图5（a）表明大部分金属离子对N，P-CDs的荧光强度没有明显影响，而Al3+对N，P-CDs的荧光猝灭程度较大，即所制备的N，P-CDs对Al3+有良好的选择性。另外，考察了其他金属离子存在时该N，PCDs抗干扰的能力（图5（b）），当溶液中存在Al3+浓度10倍的其他金属离子时，显示对Al3+检测并没有明显的干扰，说明N，P-CDs能够选择性识别Al3+而不受常见金属离子的干扰。图5（c）描述了在不同浓度的Al3+存在下N，P-CDs荧光强度的变化。同时在 73 μmol/L～ 120 μmol/L范围内Al3+的浓度与F/F0有良好的线性关系，检出限为21.03 μmol/L（S/N=3）。如图5（d）所示。不同参考文献中的CDs的制备方法及对Al3+的检测对比如表1。由表可见，我们制备CDs的方法用时较短，方法简便，节省能源；且所制备CDs可以直接响应Al3+，不需用间接的方法测定。参考文献中间接方法测定Al3+时，在确定可准确检测Al3+的最低浓度时是有困难的，需要多次试验，反复测定以后才能准确确定，不如直接测定方法快捷。

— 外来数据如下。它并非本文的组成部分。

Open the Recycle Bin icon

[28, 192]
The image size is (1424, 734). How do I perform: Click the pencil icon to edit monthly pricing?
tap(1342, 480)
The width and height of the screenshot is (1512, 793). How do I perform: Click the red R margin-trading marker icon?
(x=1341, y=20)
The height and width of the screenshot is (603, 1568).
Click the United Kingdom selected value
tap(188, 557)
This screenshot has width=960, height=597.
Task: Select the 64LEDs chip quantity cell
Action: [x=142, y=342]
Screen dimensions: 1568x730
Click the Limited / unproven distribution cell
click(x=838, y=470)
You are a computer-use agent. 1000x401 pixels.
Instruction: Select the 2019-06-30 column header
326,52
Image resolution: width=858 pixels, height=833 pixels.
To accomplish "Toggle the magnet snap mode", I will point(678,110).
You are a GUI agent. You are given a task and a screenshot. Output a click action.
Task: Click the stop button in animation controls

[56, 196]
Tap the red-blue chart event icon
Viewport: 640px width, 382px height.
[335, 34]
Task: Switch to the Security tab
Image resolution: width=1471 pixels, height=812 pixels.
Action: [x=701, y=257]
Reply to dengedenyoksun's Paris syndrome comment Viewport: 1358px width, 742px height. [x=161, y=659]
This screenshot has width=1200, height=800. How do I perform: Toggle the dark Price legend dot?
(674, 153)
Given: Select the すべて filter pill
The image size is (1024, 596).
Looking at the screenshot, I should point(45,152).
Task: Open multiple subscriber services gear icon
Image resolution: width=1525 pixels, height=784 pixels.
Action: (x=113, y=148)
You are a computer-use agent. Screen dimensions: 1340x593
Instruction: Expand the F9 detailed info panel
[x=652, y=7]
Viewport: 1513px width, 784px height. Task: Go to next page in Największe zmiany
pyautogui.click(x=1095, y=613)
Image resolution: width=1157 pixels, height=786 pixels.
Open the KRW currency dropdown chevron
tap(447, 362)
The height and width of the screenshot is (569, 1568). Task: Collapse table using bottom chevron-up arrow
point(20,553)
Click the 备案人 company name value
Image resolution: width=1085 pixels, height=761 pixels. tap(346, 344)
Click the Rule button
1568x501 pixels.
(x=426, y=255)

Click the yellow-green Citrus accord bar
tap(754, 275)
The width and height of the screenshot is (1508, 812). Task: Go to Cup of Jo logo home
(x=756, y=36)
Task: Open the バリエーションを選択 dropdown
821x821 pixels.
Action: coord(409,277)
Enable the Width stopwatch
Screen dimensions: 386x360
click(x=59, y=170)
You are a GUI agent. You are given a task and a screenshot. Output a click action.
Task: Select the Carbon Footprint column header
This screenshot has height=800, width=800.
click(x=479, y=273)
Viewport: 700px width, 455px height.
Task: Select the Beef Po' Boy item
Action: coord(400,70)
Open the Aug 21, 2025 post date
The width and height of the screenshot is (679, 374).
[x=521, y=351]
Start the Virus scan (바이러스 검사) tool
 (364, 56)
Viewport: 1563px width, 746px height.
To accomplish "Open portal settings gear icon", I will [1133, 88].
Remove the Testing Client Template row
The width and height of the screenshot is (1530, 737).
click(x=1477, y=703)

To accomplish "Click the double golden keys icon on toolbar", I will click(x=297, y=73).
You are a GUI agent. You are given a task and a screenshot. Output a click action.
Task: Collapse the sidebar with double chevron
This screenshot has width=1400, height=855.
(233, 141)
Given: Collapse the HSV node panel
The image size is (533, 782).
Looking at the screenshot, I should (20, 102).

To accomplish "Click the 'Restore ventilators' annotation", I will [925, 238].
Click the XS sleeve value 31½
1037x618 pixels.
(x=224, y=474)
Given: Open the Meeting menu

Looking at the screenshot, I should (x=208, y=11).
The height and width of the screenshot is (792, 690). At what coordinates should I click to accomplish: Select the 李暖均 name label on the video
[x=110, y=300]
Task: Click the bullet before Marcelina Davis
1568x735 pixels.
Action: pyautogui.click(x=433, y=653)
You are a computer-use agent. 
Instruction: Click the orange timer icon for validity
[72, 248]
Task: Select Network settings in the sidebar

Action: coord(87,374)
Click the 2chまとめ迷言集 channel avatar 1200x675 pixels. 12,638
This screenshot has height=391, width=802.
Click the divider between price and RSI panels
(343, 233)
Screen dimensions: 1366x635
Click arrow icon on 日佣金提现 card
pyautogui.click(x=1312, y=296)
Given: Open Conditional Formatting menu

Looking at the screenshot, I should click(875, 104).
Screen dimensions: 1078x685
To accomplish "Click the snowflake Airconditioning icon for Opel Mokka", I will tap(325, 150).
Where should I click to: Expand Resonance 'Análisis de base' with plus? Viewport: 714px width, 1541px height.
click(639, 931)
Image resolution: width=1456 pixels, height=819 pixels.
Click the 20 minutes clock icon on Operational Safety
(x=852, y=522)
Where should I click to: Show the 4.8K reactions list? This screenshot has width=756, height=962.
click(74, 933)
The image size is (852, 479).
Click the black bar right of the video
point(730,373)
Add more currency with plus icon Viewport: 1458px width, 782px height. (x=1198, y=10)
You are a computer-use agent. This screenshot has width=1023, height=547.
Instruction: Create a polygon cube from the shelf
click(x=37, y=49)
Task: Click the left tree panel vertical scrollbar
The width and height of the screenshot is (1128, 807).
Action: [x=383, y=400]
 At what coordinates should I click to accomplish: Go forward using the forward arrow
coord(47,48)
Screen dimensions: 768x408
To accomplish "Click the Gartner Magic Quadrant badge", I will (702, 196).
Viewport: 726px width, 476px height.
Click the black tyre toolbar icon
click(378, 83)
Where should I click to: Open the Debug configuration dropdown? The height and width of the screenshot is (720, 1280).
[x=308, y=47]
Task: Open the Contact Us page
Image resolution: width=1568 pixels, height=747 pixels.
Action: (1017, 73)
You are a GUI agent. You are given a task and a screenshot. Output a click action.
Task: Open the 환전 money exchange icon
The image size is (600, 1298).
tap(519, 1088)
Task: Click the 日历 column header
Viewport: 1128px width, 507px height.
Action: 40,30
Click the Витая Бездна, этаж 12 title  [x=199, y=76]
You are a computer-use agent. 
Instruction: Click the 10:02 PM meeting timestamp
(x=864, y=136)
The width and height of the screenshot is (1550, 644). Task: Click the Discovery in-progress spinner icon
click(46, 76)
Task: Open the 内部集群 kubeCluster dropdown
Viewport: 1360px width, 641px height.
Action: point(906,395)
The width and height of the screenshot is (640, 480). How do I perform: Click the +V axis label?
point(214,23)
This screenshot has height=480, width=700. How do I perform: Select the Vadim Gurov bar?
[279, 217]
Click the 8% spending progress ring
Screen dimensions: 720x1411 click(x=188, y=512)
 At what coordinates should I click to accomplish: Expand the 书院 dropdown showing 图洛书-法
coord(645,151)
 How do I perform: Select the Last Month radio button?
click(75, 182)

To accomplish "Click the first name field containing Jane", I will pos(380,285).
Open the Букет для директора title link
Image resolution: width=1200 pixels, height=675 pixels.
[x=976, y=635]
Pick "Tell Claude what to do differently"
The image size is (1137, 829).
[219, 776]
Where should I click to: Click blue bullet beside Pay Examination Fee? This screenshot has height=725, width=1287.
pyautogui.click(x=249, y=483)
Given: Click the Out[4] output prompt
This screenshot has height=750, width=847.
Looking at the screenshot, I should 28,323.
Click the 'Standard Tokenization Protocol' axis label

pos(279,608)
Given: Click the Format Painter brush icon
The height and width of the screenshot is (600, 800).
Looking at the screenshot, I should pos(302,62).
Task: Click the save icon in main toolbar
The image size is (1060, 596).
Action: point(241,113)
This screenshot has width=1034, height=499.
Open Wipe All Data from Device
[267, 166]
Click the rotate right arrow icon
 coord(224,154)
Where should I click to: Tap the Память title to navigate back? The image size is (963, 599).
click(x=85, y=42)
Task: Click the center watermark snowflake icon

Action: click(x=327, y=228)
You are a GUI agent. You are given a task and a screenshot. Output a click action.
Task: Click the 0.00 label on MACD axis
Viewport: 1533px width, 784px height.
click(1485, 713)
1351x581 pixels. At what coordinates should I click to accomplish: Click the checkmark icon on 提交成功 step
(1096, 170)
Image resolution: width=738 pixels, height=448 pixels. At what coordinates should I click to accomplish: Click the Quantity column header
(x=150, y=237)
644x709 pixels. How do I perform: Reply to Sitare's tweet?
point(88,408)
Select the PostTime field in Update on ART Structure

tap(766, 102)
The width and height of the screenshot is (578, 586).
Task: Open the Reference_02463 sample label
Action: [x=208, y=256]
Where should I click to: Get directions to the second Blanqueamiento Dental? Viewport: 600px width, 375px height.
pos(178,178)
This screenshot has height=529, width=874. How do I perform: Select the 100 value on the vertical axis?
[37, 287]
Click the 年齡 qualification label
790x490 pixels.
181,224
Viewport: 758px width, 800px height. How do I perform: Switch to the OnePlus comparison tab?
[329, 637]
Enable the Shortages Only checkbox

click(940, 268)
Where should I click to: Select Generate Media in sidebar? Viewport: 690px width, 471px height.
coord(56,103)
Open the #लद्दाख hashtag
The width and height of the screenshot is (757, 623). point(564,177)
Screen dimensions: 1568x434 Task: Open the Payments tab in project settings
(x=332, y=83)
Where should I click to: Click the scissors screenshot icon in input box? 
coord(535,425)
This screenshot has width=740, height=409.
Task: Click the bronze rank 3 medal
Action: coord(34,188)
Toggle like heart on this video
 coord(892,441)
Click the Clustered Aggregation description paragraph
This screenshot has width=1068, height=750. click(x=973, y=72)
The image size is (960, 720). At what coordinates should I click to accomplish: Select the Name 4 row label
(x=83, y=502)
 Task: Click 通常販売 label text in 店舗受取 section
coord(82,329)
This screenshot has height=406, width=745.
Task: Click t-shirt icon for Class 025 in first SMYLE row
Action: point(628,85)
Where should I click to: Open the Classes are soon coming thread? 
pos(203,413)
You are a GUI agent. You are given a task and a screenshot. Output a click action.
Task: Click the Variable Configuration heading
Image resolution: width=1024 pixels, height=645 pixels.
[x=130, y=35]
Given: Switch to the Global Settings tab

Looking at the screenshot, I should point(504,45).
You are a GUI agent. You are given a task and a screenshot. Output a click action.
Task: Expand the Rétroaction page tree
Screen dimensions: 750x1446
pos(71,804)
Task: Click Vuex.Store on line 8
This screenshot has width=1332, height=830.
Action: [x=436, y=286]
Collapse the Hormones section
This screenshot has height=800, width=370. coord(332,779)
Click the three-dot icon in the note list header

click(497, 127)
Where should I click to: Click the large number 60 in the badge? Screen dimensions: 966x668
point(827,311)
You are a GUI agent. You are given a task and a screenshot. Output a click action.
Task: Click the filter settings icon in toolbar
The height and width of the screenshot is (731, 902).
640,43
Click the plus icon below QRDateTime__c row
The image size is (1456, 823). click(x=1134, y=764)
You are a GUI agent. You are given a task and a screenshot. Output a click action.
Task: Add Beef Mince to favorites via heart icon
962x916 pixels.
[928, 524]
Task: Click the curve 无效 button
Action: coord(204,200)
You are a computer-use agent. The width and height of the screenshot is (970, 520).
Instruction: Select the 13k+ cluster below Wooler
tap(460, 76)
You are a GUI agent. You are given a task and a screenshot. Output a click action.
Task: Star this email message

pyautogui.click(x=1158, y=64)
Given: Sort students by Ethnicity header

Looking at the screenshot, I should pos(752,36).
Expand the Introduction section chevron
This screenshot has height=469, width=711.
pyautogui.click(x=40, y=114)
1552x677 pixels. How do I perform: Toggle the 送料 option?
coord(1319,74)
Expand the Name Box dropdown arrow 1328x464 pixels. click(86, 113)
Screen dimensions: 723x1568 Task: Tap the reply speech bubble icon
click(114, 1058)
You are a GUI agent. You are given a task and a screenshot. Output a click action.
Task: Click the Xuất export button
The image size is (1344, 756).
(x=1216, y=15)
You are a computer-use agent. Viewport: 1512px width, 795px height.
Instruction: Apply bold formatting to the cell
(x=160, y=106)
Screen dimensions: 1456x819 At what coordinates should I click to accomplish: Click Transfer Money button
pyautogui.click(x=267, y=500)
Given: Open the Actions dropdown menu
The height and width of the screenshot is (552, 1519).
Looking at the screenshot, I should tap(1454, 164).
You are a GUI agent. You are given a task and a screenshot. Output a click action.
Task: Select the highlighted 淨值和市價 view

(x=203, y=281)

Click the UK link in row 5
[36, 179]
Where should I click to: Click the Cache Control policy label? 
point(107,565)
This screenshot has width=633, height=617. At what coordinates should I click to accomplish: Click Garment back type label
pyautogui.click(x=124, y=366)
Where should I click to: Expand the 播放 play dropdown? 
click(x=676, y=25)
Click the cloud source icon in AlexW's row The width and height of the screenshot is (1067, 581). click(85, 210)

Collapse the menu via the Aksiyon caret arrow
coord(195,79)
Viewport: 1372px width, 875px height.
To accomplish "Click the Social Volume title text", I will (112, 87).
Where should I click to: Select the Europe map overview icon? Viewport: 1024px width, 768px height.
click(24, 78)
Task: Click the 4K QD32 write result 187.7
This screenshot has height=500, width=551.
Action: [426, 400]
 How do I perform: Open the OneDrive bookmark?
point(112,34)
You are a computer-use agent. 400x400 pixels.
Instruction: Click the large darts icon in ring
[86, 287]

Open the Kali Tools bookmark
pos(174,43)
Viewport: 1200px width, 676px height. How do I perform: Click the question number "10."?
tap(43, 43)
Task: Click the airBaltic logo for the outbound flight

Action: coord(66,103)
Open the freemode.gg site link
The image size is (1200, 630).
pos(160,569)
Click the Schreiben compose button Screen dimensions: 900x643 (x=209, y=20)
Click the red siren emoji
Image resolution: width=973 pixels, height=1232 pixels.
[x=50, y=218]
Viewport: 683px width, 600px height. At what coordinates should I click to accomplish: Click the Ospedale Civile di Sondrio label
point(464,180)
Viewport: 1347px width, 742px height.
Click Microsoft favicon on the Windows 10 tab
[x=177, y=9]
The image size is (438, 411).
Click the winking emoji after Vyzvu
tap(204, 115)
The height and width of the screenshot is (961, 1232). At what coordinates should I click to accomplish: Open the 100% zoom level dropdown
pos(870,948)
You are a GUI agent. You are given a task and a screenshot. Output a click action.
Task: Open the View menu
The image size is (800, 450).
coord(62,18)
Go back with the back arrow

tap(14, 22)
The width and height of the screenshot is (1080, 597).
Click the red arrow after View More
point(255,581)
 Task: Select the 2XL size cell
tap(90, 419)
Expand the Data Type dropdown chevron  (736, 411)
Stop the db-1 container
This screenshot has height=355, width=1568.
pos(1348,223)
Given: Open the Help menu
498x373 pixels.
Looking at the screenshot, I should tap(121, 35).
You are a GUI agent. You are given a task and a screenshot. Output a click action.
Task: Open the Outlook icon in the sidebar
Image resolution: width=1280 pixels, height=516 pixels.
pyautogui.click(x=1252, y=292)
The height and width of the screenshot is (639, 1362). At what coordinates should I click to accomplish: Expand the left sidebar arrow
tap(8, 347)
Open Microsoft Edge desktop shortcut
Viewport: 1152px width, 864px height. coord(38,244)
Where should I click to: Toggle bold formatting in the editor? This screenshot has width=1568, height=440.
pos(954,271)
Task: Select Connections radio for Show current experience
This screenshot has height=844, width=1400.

图5 （a）5 mg/mL N，P-CDs中加入20 μL，0.1 mol/L不同金属离子后的荧光强度；（b）N，P-CDs检测Al3+的抗干扰测试（黑条表示在N，P-CDs溶液中添加了金属离子（100 μL，0.1 mol/L）。红条表示随后将Al3+（20 μL，0.1 mol/L）添加到N，P-CDs溶液中）；（c）5 mg/mL N，P-CDs在不同浓度Al3+存在时的荧光发射光谱；（d）F/F0与Al3+浓度的关系Fig.5 (a)Fluorescence intensity of 5 mg/mL N,P-CDs in the presence of different metal ions(20 μL,0.1 mol/L).(b)N,P-CDs detection Al3+ anti-interference test(The black bars represent the addition of other metal ions(100 μL,0.1 mol/L)to N,P-CDs solution.The red bars represent the subsequent addition of Al3+(20 μL,0.1 mol/L)to N,P-CDs solution).(c)Fluorescence emission spectra of N,P-CDs upon addition of various concentrations of Al3+.(d)The relationship between F/F0 and Al3+concentration

表1 不同方法制备的CDs用于检测的比较Table 1 Comparison of CDs prepared by different methods for the detection of Al3+

为了阐明Al3+猝灭N，P-CDs的荧光的机理，分别测定了N，P-CDs和N，P-CDs中加入120 μmol/L Al3+后的荧光寿命（图6（a）），计算出N，P-CDs和N，P-CDs/Al3+平均寿命分别为3.51 ns和3.81 ns，显示Al3+加入后N，P-CDs的荧光寿命基本没有发生明显的变化，说明Al3+以静态猝灭的方式猝灭了N，P-CDs的荧光。紫外滴定光谱如图6（b）所示，随着不同浓度的Al3+的加入，在498 nm左右出现了新的吸收峰，可能Al3+与N，P-CDs形成了复合物。比较N，P-CDs（图2（f））与N，P-CDs中加入Al3+的FTIR图6（c）可明显看出，加入Al3+后N，P-CDs的峰位置和峰强度均发生了变化，表明荧光猝灭可能是由于Al3+与N，P-CDs表面的基团发生了配位，这与静态猝灭的结果一致。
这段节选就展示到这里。